Having read all of the books above, I think they’re all still good in their own ways. However, if you’re after a solid but rapid introduction to the Austrian School, with an absolute minimum of fuss, but you want something deeper than a legal briefing, then this is the right book for you.

It tells the whole story of the Austrian School within a single unitary cohesive story and somehow manages to squeeze virtually the entire subject into about two hours of reading; so, it’s a time machine as well as a book!
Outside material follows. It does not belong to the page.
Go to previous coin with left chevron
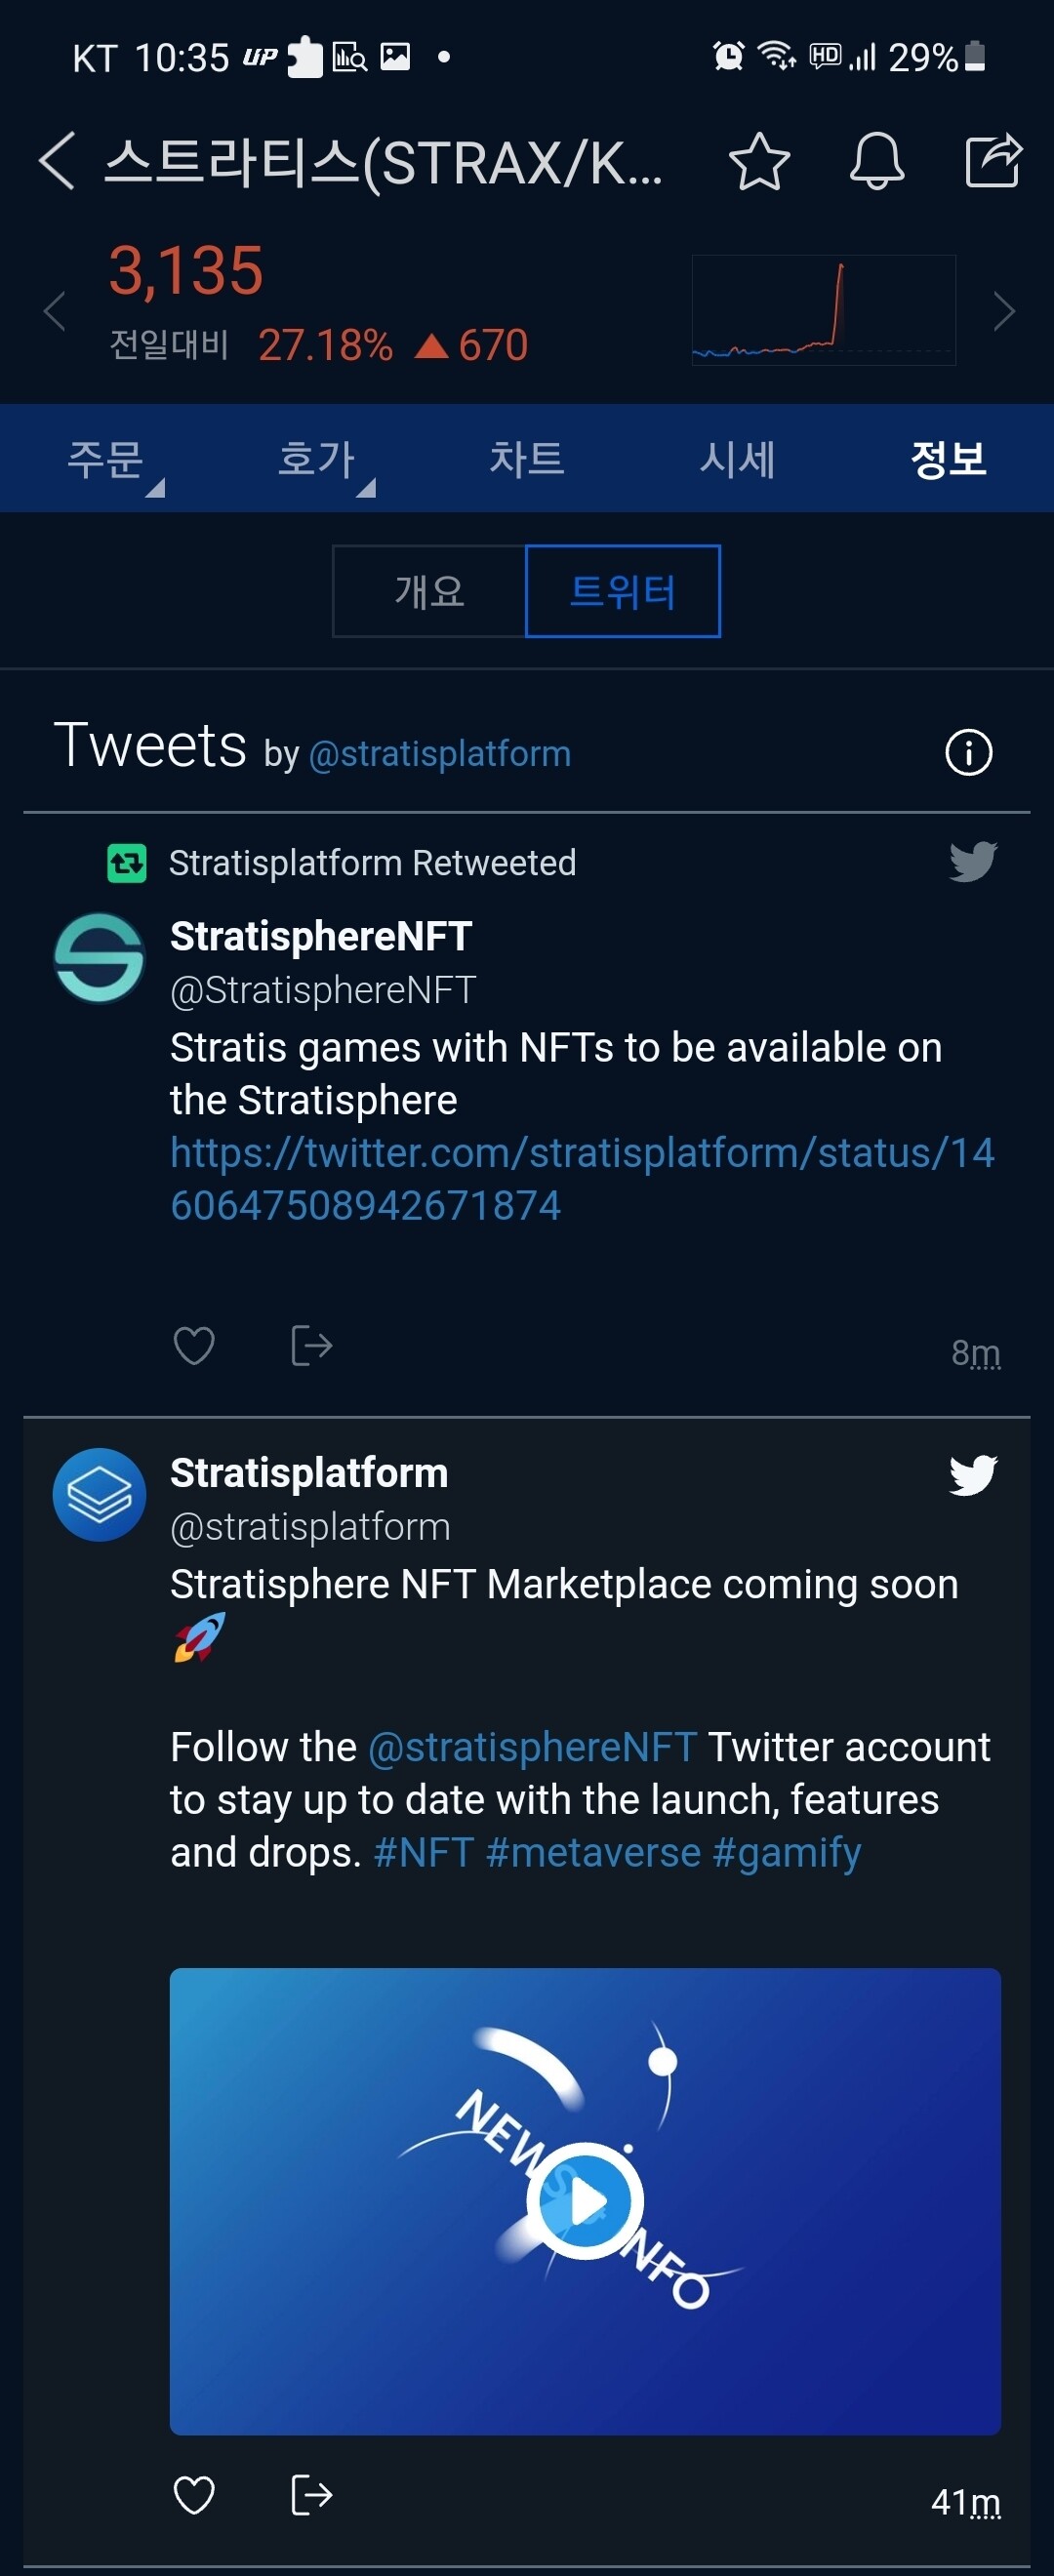(x=55, y=311)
Even given a clear attempt to be precise and concise like Butler’s book, Bylund’s attempt does still offer up concepts going beyond the absolute minimum. For instance, it introduces the idea of ‘unrealized’ losses in addition to Bastiat’s ‘unseen’ losses, as generally created by all intrusive government regulations. There are numerous other examples of this extra depth, but perhaps I’m straying into the realms of being too long-winded myself.